"We've had a more active than normal wildfire season," said Jeff Weir, Parks Canada's national fire manager. "A small number of those fires have been quite challenging."
The agency reported 85 wildfires in the spring and summer of this year. That's slightly higher than the average of 82.
The amount of forest burned was almost 3,000 square kilometres — an area about half the size of Prince Edward Island.
"That's higher than normal," Weir said.
There were several large fires in Wood Buffalo National Park, which straddles the boundary between northern Alberta and the Northwest Territories. Together with a large fire in Banff National Park, the fires accounted for 1,300 square kilometres of forest burned.
"Wood Buffalo has proven challenging for the last two or three years," Weir said.
"It's been a prolonged period of drought they've been experiencing. There's probably been the same number of fires, but they've got more potential to grow because the fuel's been so dry."
Wood Buffalo, Canada's largest national park, is drained by the Peace and Athabasca rivers. Scientists have said that region has been drying out for a long time because of climate change and the effect of upstream dams in British Columbia.
Weir said Parks Canada was also busy with and successful in setting its own fires. The prescribed burns are done to restore health and balance in forest ecosystems.
Foresters burned 40 square kilometres of forest at 12 different parks, including well-known destinations such as Thousand Islands in Ontario. Another 23 such burns at nine parks are still planned for the fall.

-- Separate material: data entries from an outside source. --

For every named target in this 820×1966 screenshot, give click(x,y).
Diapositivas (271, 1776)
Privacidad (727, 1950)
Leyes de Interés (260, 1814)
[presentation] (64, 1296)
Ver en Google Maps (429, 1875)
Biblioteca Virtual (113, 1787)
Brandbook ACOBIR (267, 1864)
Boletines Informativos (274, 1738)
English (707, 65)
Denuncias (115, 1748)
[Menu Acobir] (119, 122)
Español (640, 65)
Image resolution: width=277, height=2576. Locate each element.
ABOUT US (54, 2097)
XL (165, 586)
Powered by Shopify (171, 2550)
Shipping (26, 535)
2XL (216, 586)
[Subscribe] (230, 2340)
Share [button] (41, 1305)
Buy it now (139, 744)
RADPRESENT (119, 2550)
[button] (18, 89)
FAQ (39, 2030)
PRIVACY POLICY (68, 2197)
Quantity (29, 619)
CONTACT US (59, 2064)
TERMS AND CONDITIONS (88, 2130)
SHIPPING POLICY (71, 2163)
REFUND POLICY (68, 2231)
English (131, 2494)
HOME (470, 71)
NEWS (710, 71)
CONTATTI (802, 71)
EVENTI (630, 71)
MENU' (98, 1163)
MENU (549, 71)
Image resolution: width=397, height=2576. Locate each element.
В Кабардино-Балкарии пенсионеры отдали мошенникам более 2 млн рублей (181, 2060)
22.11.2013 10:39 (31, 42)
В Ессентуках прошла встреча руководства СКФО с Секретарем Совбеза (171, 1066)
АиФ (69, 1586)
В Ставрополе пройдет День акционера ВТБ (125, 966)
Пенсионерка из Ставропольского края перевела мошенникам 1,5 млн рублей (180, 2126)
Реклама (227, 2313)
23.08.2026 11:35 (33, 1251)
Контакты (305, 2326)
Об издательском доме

"Prescribed burning to improve the health of park ecosystems is currently being done across Canada," Weir said. "You'll see continued emphasis by Parks Canada to undertake prescribed burns."
The approach is often needed to preserve species that depend on fire for part of their life cycle.
At Thousand Islands, a burn was undertaken to preserve the pitch pine. The tree can easily resprout even after its main trunk is scorched, but without occasional fires its saplings can be crowded out by shrubby undergrowth.
"They're very happy with the way (that burn) went."
Parks Canada began setting prescribed burns about 30 years ago, said Weir. The technique was pioneered in the western parks and is now being used more further east.
Weir said the public was originally baffled as to why an agency charged with preserving parks was setting parts of them on fire. But people are catching on to why it's done, he said.
"The last 30 years of action and communication has significantly increased the public's understanding and awareness.
"At the same time, our Canadian public is changing, our demographics are changing, and in order to ensure this work is sustainable, we have to ensure that people understand what we're doing and why we're doing this."